Я двинулся переулком вниз, к площади, и почувствовал спиной: сзади что-то случилось. Напротив церковного крылечка в совершенной растерянности стояла интеллигентного вида женщина, а по асфальту наперегонки неслись яблоки. Она перегрузила пластиковую сумку — ручки лопнули, пакеты вывалились на землю. Публика, обвешанная авоськами, в замешательстве посторонилась, освобождая продуктам путь. Яблоки неслись, огурцы катились, сосиски ползли по-пластунски. Ногой я остановил крупный плод, потом еще один. Протер их платком, помахал — в знак благодарности — кормушке.
Яблоки пахли югом.
Секретарша ждала меня в машине.
– Откуда это? — спросила она.
– Так… Один приятель просил тебе передать. Лично из рук в руки.
– Это кто ж такой?
– Змий.
11
Она распустила губы в лукавой — типично лисьей улыбке; она медленно, внимательно полировала твидовым манжетом зеленый, с красной подпалиной, яблочный бок — и твид наносил на плод слой прохладного бутафорского блеска. Я следил за ее священнодействием… За тем, как она двумя пальцами держит плод за черенок и осторожно укладывает его в ритуально приподнятую на уровень лица лунку ладони. Как, склонив голову, сузив глаза, разглядывает плутание красного тона в зеленой кожице — его медленное, словно движение кляксы, клюнувшей промокашку, разрастание. Как, не спеша, она сдвигает взгляд в мою сторону и, наконец, пепельные ее и восхитительно-влажные (как я этой влаги прежде не замечал?) глаза застывают в откровенно порочном искосе. И как она, не меняя острый угол зрения, несет яблоко к тонко улыбающемуся рту, а рот медленно, медленно распахивается, но в последний момент наплыв ее ладоней-лодочек со священным грузом приостанавливается — и все это я наблюдаю, кажется, целую вечность.

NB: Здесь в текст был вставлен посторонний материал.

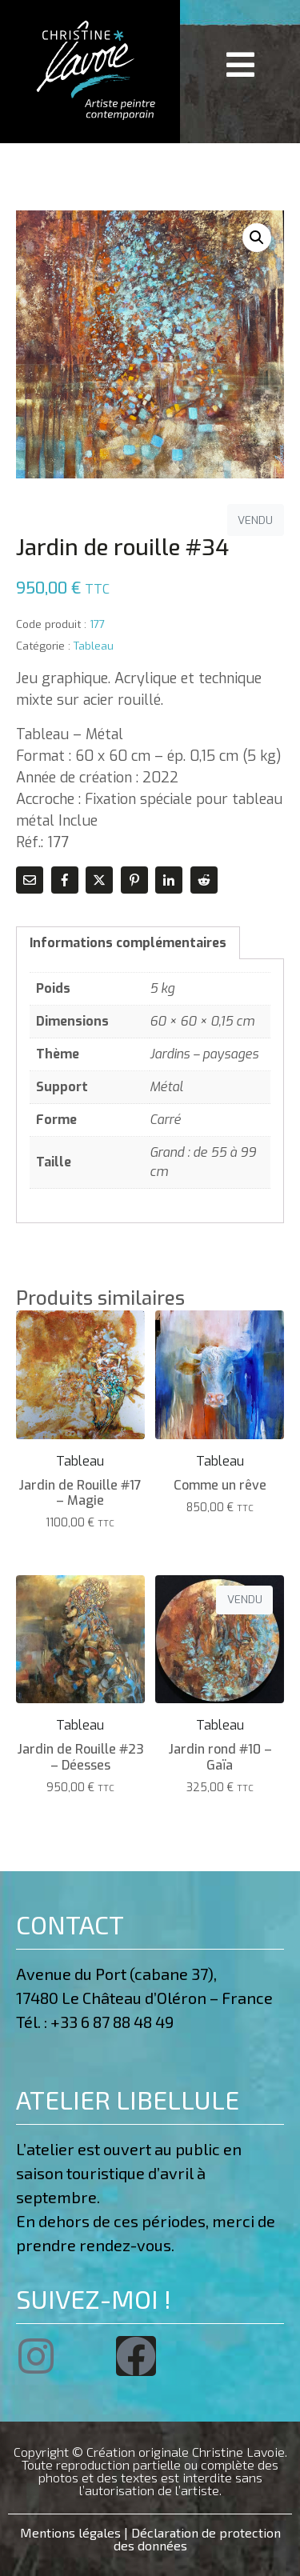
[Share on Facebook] (64, 880)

Мне кажется, я слышал ее — вечности — дыхание в затылок; она растекалась по заднему сидению и внимательно наблюдала, как души первоженщины и моей попутчицы плавно соединяются, входят друг в друга и друг друга — обнимают.
– Ешь быстрее! — я резко спустил ручник. — Иначе нам придется заняться этим прямо здесь.

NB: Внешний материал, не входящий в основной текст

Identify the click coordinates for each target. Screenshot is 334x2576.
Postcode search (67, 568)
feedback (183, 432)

Она алчно — широким захватом — атаковала плод; капля мутноватого сока вспухла в уголке ее рта.
12
Машину я поставил во двор, под самое окно — с тем расчетом, чтобы, в случае чего, обеспечить прицельность гранатометания. Машины теперь курочат едва ли не каждую ночь. Если этих ночных дел мастера облюбуют мою, я открою окно и стану прицельно метать в них тяжелые бутылки из-под шампанского. До тех пор, пока не проломлю кому-нибудь из них башку.
У моего дома два хода: обычный и черный — тот, что выходит во двор.

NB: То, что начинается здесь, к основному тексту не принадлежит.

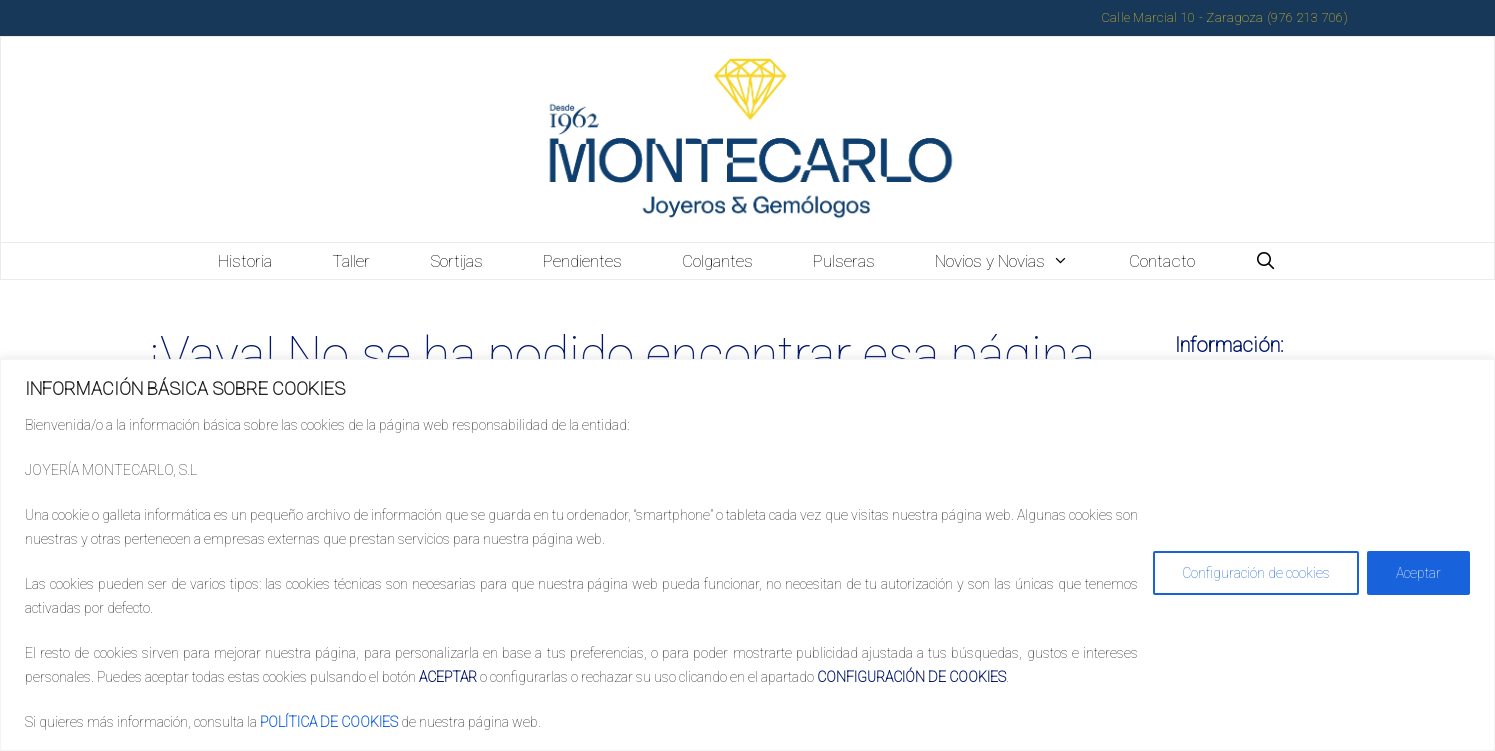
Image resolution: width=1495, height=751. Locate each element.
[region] (747, 555)
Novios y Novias (1017, 261)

Если идешь черным ходом, тебе предстоит в совершенных потемках, медленной, осторожной ощупью преодолеть два лестничных пролета, свернуть направо, к моей двери, и нащупать на уровне человеческого роста звонок. Хорошо, что походка у лестницы с черного хода мелкая, семенящая, и ступеньки не подставят привычному человеку подножку.
– Дай руку… Да не цепляйся ты за перила! Давай за мной по центру. Вот так, вот…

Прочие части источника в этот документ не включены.